Exactly What do Australian 15-year olds have in common with their peers in New Zealand and Estonia?
Well, according to the Program for International Student Evaluation (PISA) report, Australian, Kiwi and Estonian teenagers rank third-equal in the world for their financial literacy skills.
The PISA research study, an effort of the Organisation for Economic Co-operation and Development(OECD), discovered only 15-year olds from the Flemish-speaking regions of Belgium and their equivalents in Shanghai understood finance much better than Australian youngsters.
While this is a motivating result it is essential not to check out excessive into it. In the first place, PISA surveyed only 18 countries for monetary literacy.
And second of all we had to share third-place honours with the Kiwis (Estonia we can cope with), which shows that Australia has considerable space for enhancement in financial literacy.

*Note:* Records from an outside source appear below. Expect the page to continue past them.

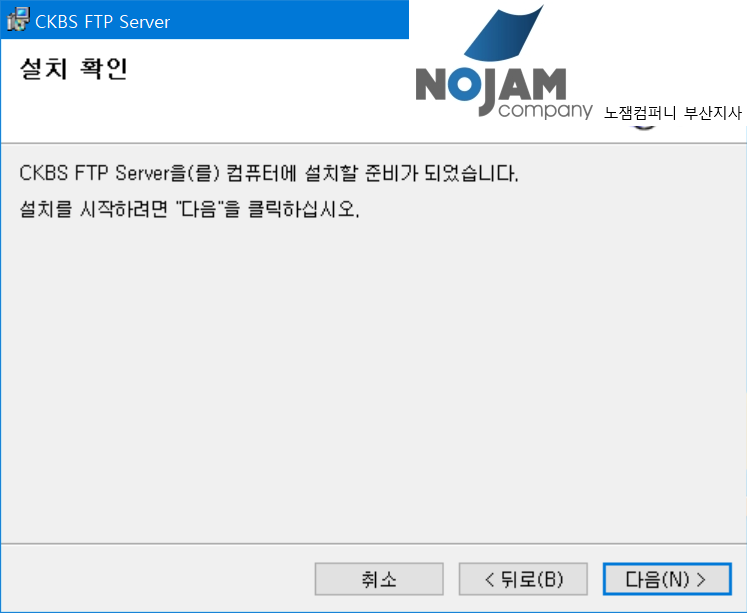Image resolution: width=747 pixels, height=613 pixels.
Task: Click the gray letter N in the NOJAM logo
Action: pos(431,84)
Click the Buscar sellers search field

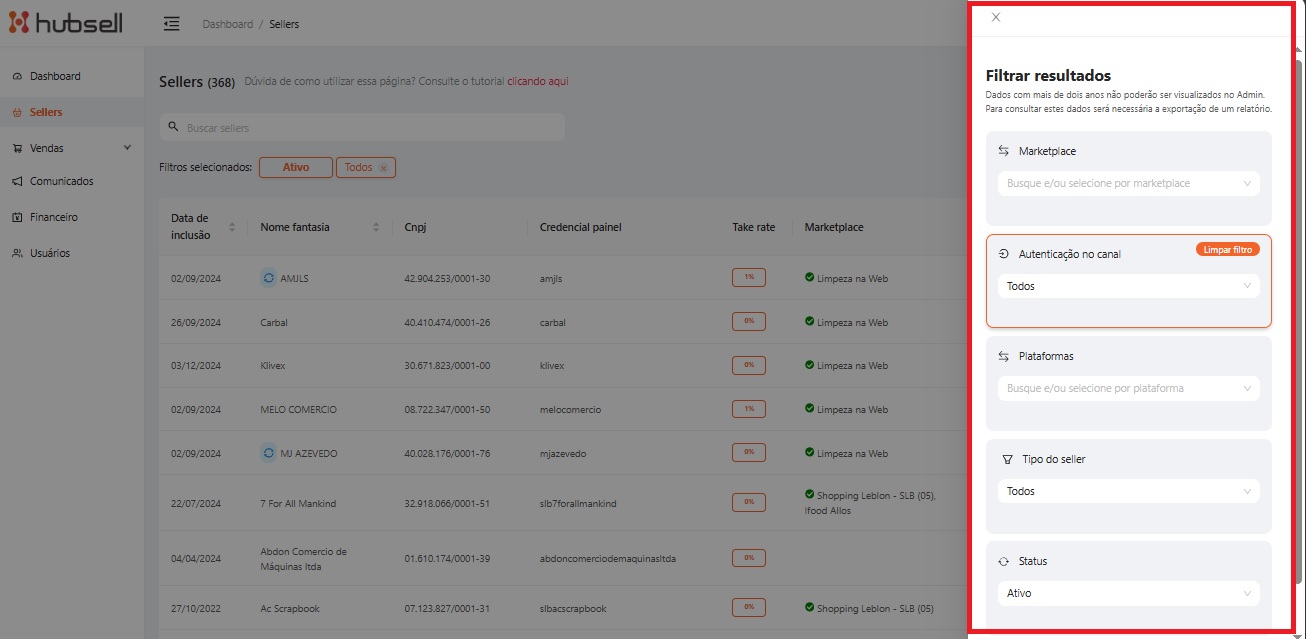(370, 128)
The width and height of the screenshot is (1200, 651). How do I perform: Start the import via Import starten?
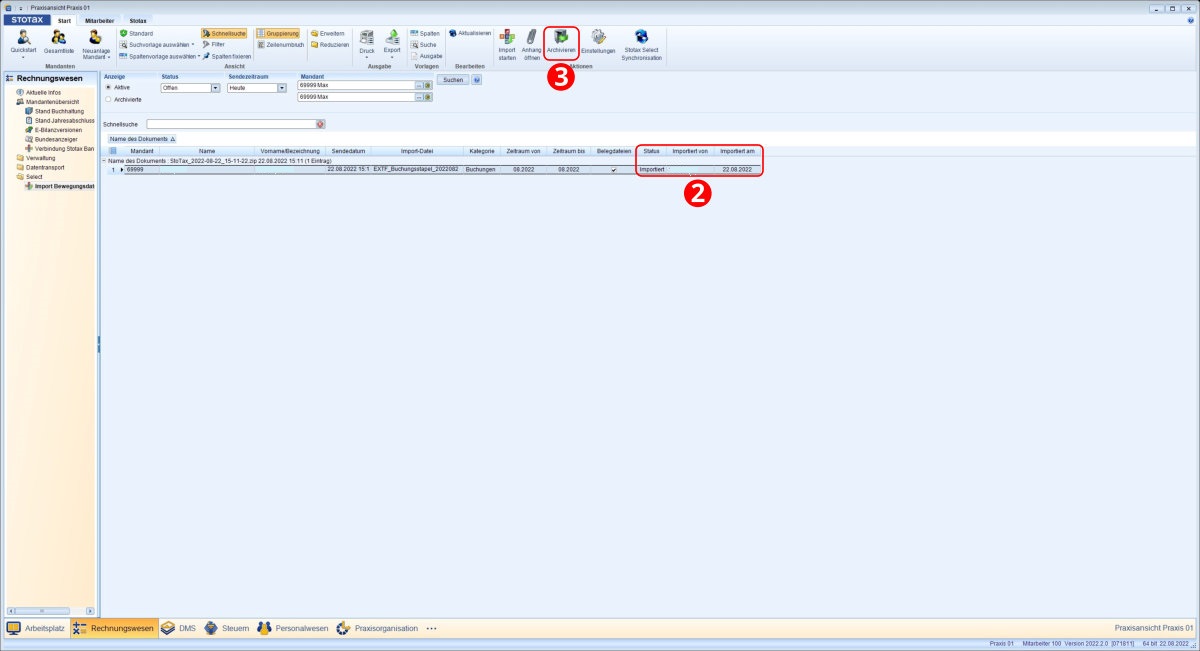tap(507, 40)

This has actually been acknowledged by a broad range of stakeholders, consisting of the Australian Securities and Investments Commission (ASIC), which is coordinating an across the country push to improve financial literacy across the board.

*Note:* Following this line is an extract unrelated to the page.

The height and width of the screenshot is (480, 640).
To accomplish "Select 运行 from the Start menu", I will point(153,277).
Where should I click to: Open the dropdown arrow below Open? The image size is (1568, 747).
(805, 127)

In its just-published ‘National Financial Literacy Method’, ASIC sets out an in-depth plan of action incorporating school curriculum, totally free information services, guidance programs, market collaborations and continuous research.
ASIC specifies monetary literacy as “a combination of monetary understanding, skills, mindsets and behaviours necessary to make sound monetary decisions, based on personal circumstances, to improve financial health and wellbeing”.

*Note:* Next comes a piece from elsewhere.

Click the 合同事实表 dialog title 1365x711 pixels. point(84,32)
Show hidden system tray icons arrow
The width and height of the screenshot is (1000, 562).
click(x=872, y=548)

” In today’s fast-paced consumer society, financial literacy is an essential daily life ability. It means having the ability to understand and work out the financial landscape, manage money and monetary dangers effectively and prevent monetary risks,” ASIC states. “Improving financial literacy can benefit anybody, no matter age, earnings or background.”
I fully support the effort to raise the level of Australians’ financial literacy. As a financial advisor I get to see first-hand the, often large, holes in financial knowledge in the Australian neighbourhood.
Cynics may argue that the monetary literacy gap really fits the advisory industry. From my perspective, the better the grounding our clients have in financial principles, the more efficient and productive the advisory relationship.
With a financially-literate population, advisors can cut straight to the real issues instead of coaching finance 101.
Our money-smart 15-year olds augur well for the future. (Incidentally, while PISA considered it as “not considerably different”, Australia had a mean rating of 526 in the financing test compared with 520 for NZ, which we can take as a win.).